I visit prisons in a professional capacity and though this obviously don't give me any insight into what it's like to live there - I can at least say that McKenzie captures the dreary Victorian institutional squalor perfectly. Paint peels from the walls, the bars shabbily wear their 11th coat of paint since they were installed, the markings on the floors bear the scuff-marks of ten thousand miserably plodding prison-issue shoes. You can almost smell the disinfectant (with the faintest whiff of piss and vomit underneath) that characterises life  at her Majesty's pleasure. Perhaps it's not really surprising that the location looks so realistically downbeat - the film was shot in the disused Crumlin Road Gaol in Belfast - once known as "Europe's Alcatraz".  
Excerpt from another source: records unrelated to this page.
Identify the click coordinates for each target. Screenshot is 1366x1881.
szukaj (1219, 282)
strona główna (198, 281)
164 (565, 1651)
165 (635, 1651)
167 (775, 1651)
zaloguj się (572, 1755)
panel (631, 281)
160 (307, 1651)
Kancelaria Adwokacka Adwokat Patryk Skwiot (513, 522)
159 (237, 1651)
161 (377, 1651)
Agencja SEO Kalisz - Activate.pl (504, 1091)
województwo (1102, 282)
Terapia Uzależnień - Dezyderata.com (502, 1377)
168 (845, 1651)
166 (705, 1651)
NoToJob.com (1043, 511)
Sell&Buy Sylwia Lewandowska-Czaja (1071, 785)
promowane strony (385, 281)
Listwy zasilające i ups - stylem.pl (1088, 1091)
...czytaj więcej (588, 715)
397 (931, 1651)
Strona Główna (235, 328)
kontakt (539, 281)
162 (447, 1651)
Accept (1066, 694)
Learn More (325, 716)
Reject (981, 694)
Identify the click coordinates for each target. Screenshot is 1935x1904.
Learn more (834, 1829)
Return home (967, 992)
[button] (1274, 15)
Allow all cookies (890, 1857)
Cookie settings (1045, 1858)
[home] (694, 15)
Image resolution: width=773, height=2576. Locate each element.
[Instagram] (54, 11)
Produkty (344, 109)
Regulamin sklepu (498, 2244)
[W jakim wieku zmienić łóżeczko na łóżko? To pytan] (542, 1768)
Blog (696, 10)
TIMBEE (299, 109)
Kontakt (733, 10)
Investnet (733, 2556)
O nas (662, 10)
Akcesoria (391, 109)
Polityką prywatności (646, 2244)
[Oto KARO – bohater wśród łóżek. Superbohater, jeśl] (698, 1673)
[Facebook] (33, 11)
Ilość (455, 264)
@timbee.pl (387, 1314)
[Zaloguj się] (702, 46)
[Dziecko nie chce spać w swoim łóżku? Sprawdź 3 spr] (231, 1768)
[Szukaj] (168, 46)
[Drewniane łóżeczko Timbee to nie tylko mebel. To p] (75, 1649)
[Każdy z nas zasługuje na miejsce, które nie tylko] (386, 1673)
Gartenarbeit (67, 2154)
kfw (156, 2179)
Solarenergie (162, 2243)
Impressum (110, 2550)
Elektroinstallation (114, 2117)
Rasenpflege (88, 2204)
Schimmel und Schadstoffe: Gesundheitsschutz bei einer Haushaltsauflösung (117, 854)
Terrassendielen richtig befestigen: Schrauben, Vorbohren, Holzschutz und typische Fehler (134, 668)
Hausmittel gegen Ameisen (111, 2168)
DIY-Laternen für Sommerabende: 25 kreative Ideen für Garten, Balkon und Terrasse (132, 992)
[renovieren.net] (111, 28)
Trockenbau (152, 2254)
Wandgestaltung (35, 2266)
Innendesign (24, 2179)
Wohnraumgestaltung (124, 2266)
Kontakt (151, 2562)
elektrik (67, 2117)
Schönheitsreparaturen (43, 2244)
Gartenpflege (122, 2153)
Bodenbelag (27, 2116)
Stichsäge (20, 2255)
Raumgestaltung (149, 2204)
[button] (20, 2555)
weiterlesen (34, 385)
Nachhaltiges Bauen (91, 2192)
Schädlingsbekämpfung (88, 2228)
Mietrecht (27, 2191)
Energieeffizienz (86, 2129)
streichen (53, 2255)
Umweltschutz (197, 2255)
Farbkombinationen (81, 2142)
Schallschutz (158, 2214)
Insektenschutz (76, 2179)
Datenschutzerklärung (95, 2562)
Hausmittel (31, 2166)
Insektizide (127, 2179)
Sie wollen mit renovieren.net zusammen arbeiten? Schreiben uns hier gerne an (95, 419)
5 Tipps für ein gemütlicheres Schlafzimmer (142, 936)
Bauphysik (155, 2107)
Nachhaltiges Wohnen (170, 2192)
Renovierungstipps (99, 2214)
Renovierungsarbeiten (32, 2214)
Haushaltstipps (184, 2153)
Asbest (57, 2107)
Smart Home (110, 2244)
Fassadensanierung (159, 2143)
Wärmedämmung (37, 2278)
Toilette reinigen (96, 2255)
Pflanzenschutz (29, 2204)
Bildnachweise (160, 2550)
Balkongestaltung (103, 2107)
But you can't just shoot inside a prison and expect the location to do all the heavy lifting. McKenzie knows this, exploring the space with an immaculately minimalist style, the most efficient weapons in his arsenal long tracking shots along the cell block and repeated closeups of eyes glaring through slats in the doors. This precise and controlled style reflects the carefully ordered institutional world these men live in. The repeated close-ups induce a state of claustrophobia - subtly giving the audience a taste of what it's like to be stuck in a place like this.

The excellent sound design also contributes, the omnipresent sounds of metal doors slamming shut, burbling conversation, faint abuse and alarms ringing almost down the corridor. It was so expertly done that in an early scene I thought one of the alarms we were hearing was the cinema fire alarm going off.  The violence also has a visceral *thwak* to the blows - when these men hit each other you hear the brittle crack of bones breaking and flesh thudding against the floor.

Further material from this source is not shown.